The trigger, this time, was two separate American Top 40s I listened to on recent Sundays.1 One was from 1984, and was loaded with Prince, Bruce, Tina, Cyndi and the Footloose soundtrack. That was one of the truly great summers ever, between some epic pop artists and the LA Olympics.

Two weeks later I heard one from 1982, this time an interesting mix of the Go-Gos, Men at Work, John Cougar and other artists I was listening to back then with others like Air Supply, America, and Elton John, all music that my mom was listening to at the time.

After much over-analysis of those songs and the memories they stirred, I decided 1982 was a hugely important musical year in my life. That was the year I officially transitioned away from most of my music being influenced by my mom and her friends to picking my own music.
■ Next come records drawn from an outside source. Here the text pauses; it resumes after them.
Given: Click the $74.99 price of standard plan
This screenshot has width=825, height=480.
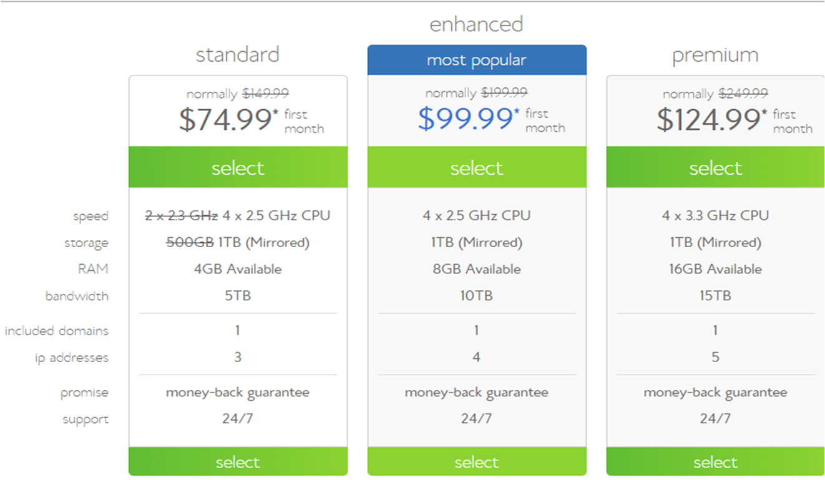Looking at the screenshot, I should click(x=226, y=120).
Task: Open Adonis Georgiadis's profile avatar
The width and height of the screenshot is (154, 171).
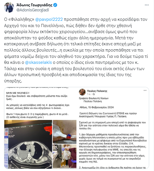Action: click(9, 7)
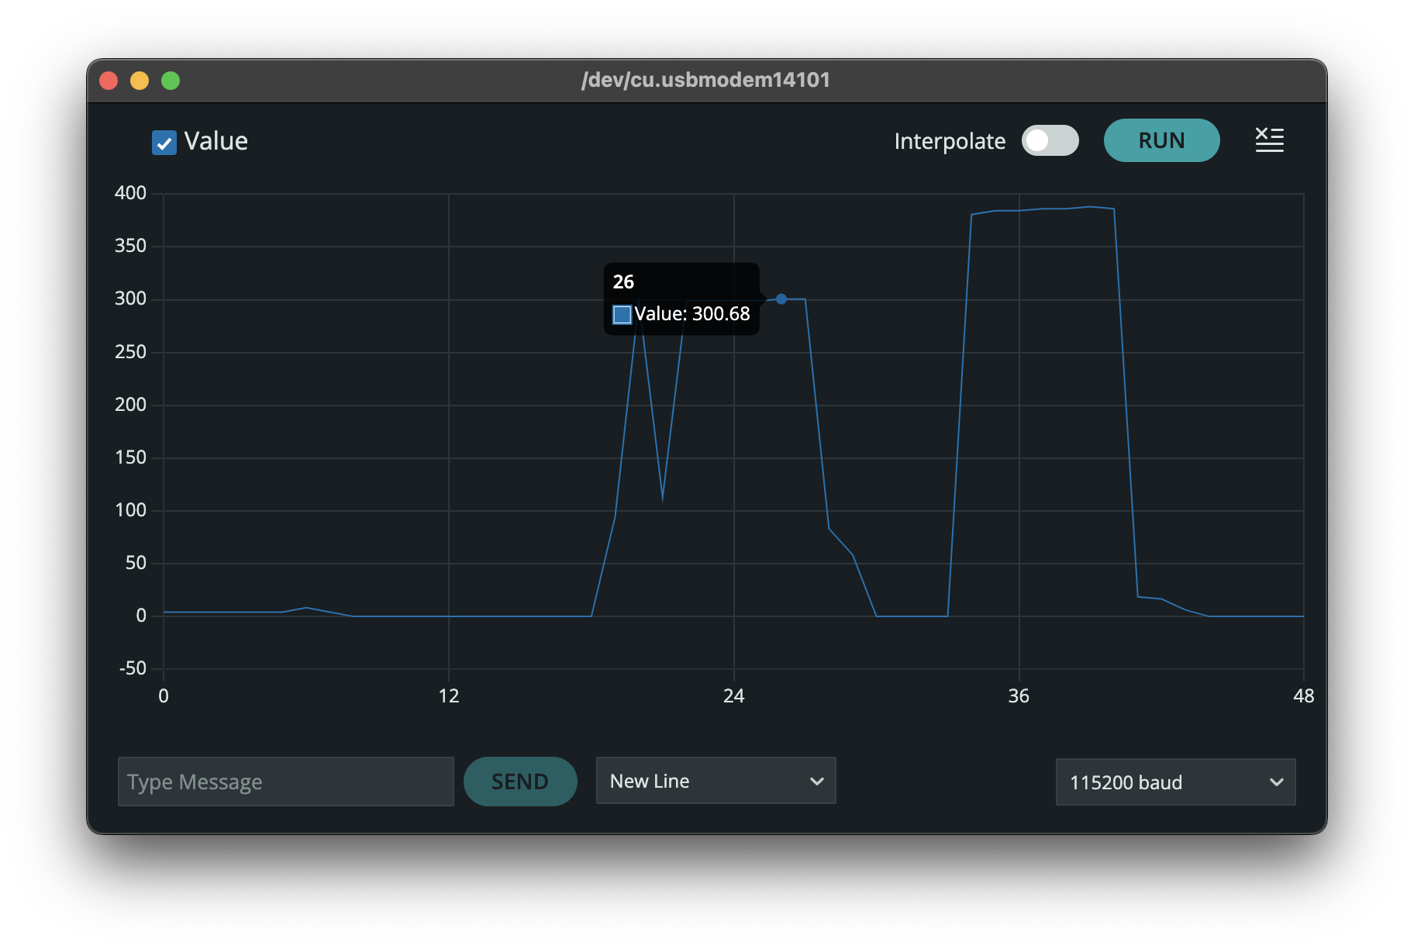
Task: Click the chevron arrow on the New Line selector
Action: pos(816,781)
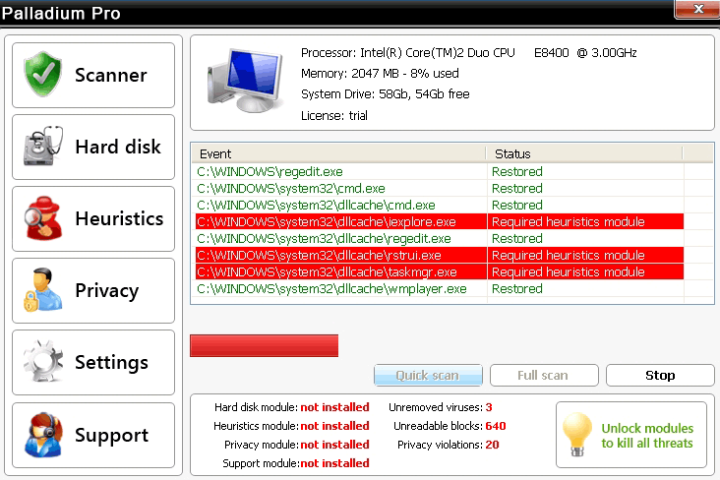Click the Heuristics detective icon
This screenshot has height=480, width=720.
(x=43, y=219)
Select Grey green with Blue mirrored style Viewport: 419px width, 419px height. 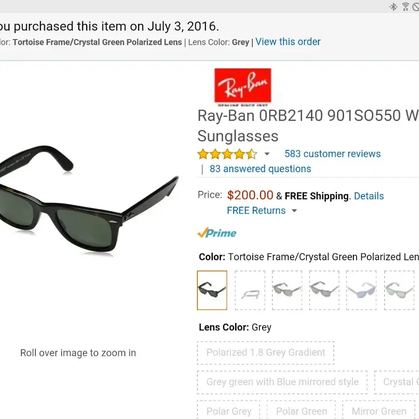coord(282,382)
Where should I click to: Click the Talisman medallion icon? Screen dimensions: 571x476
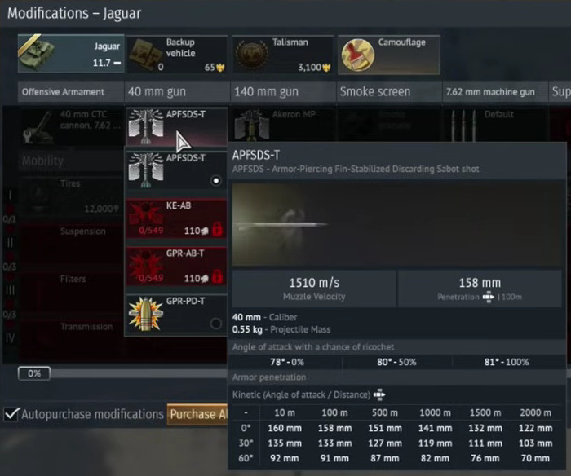(x=250, y=54)
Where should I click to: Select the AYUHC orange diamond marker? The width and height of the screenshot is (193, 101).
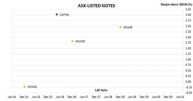pos(25,87)
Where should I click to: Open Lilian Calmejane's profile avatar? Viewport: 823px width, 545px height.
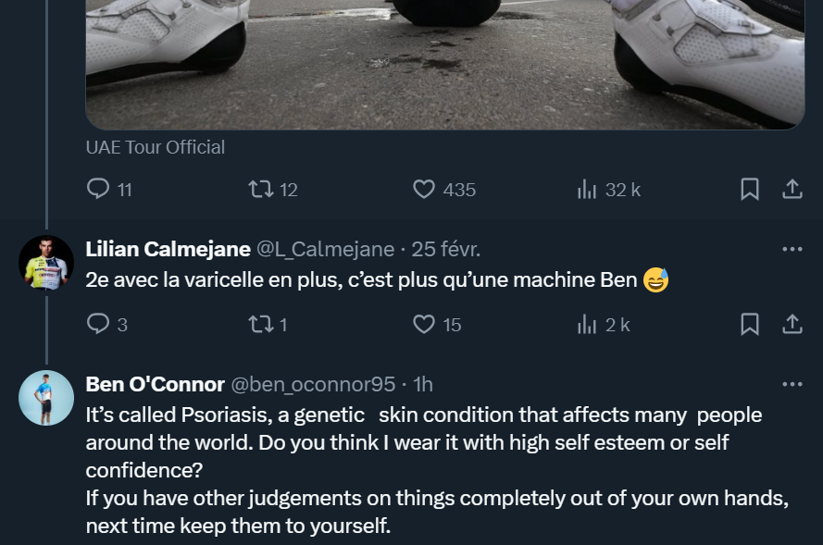(x=46, y=263)
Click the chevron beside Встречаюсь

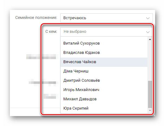tap(148, 18)
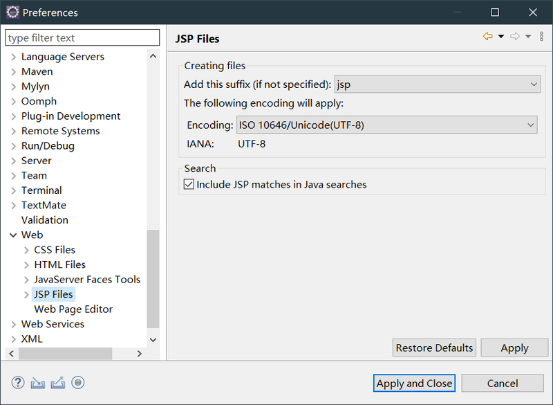Select HTML Files preferences
Image resolution: width=553 pixels, height=405 pixels.
(59, 264)
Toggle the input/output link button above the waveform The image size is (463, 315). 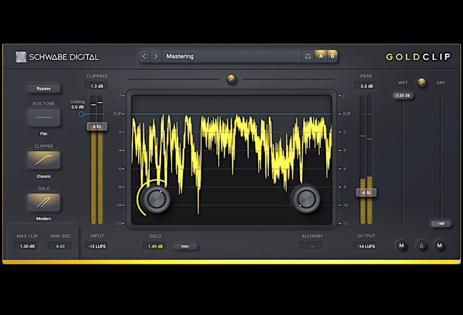[x=231, y=79]
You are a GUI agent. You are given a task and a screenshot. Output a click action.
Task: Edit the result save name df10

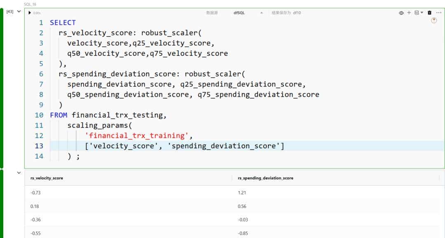pos(297,13)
We still listened to a lot of the same music – another bonus of having a mother only 19 years older than me – but she was drifting away from the music of the 70s and into “lite rock” while I was discovering New Wave and harder rock. There was still a swath of mainstream pop music we both enjoyed: Michael Jackson and Lionel Richie were the most obvious examples. But ’82 was the year that common ground began to shrink rapidly and soon there would be almost no overlap in our tastes.
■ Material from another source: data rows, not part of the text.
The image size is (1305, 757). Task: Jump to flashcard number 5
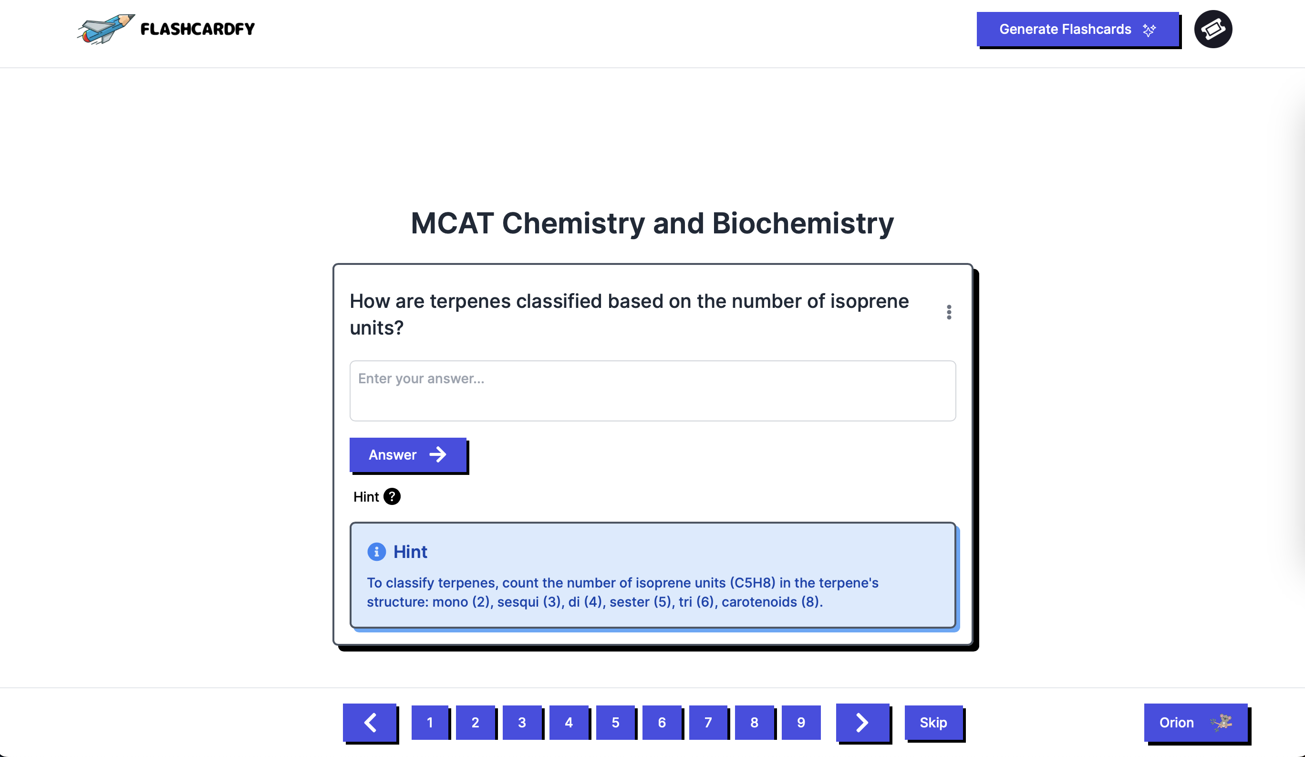click(x=615, y=722)
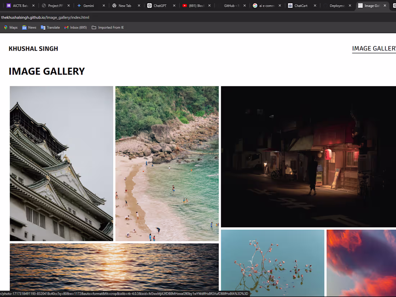Click the IMAGE GALLERY navigation link

(374, 48)
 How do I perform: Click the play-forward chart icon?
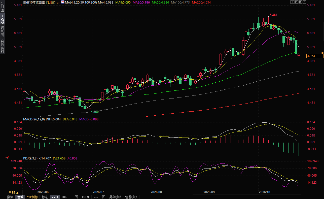click(x=300, y=2)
Which led to more over-analysis about the changes in radio over the past 30 years, most of which I’m sure I’ve written about before. While much of the music of the 1980s was pretty awful, historically speaking, it was still a golden age for pop radio. There just isn’t the variety of music represented in mainstream pop today that there was back then. Now it’s all dance/hip-hop derived music. In the 80s there was dance music, rock, all the New Wave artists, a dose of pop-country, and then the massive artists like Prince that defied easy labeling.

Was it better then? I think most people will argue the music of their pre-teen and teenage years was the best of their lives. I do think that common culture, represented by what Casey Kasim played on AT40, was better. You could go anywhere and people your age would have that common base to work from.

That said kids today have far more access to music than my generation did. They aren’t reliant on Casey or MTV to tell them what to listen to. They can go out and sample 1000 different bands from 100 different sub-genres and decide what they like on their own. They don’t have to sit and wait for the songs they like, they can get them whenever they want them.

What does it all mean? Hell, I don’t know. All I know is I’ve had these songs, and all the memories and feelings associated with them, bouncing in my head for the past few weeks. As much as I tried to find some meaning in them, I could not. So I figured maybe if I shared this experience, and overdose on 80s summer pop over the holiday weekend, I’ll be ready to start anew on Tuesday.

Happy Labor Day weekend, everyone.

  1. One of the local retro stations spins old AT40s every Sunday. I try to listen in a little each week.